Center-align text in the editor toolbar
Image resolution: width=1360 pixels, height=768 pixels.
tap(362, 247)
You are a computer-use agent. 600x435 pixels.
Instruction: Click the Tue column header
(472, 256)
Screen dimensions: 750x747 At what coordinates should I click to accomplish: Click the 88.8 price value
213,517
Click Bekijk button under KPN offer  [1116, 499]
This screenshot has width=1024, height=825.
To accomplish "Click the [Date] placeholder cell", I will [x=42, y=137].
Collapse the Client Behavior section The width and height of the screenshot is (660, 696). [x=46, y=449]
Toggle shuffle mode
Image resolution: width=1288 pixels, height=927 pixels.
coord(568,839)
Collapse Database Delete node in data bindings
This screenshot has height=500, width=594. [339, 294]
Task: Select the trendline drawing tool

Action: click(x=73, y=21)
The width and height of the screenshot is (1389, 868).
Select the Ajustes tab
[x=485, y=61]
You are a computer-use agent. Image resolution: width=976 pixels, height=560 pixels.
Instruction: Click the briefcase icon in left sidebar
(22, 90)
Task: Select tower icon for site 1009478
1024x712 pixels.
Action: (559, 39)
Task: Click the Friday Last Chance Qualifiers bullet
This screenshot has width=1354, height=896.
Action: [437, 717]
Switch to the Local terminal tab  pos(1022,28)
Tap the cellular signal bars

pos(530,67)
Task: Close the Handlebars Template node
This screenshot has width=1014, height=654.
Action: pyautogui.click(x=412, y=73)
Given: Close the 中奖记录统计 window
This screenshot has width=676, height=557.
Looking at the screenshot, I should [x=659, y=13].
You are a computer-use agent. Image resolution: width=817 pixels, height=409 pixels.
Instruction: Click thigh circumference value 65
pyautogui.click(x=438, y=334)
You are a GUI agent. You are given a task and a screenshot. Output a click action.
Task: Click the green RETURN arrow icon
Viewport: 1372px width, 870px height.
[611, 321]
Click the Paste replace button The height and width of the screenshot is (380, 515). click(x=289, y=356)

* [TASK INSTRUCTIONS]:
Each record above is to be given again without any change to its wording.

* [WRITTEN SOLUTION]:
Center-align text in the editor toolbar
Image resolution: width=1360 pixels, height=768 pixels.
tap(362, 247)
You are a computer-use agent. 600x435 pixels.
Instruction: Click the Tue column header
(472, 256)
Screen dimensions: 750x747 At what coordinates should I click to accomplish: Click the 88.8 price value
213,517
Click Bekijk button under KPN offer  [1116, 499]
This screenshot has width=1024, height=825.
To accomplish "Click the [Date] placeholder cell", I will [x=42, y=137].
Collapse the Client Behavior section The width and height of the screenshot is (660, 696). [x=46, y=449]
Toggle shuffle mode
Image resolution: width=1288 pixels, height=927 pixels.
coord(568,839)
Collapse Database Delete node in data bindings
This screenshot has height=500, width=594. [339, 294]
Task: Select the trendline drawing tool

Action: click(x=73, y=21)
The width and height of the screenshot is (1389, 868).
Select the Ajustes tab
[x=485, y=61]
You are a computer-use agent. Image resolution: width=976 pixels, height=560 pixels.
Instruction: Click the briefcase icon in left sidebar
(22, 90)
Task: Select tower icon for site 1009478
1024x712 pixels.
Action: (559, 39)
Task: Click the Friday Last Chance Qualifiers bullet
This screenshot has width=1354, height=896.
Action: [437, 717]
Switch to the Local terminal tab  pos(1022,28)
Tap the cellular signal bars

pos(530,67)
Task: Close the Handlebars Template node
This screenshot has width=1014, height=654.
Action: pyautogui.click(x=412, y=73)
Given: Close the 中奖记录统计 window
This screenshot has width=676, height=557.
Looking at the screenshot, I should [x=659, y=13].
You are a computer-use agent. Image resolution: width=817 pixels, height=409 pixels.
Instruction: Click thigh circumference value 65
pyautogui.click(x=438, y=334)
You are a GUI agent. You are given a task and a screenshot. Output a click action.
Task: Click the green RETURN arrow icon
Viewport: 1372px width, 870px height.
[611, 321]
Click the Paste replace button The height and width of the screenshot is (380, 515). click(x=289, y=356)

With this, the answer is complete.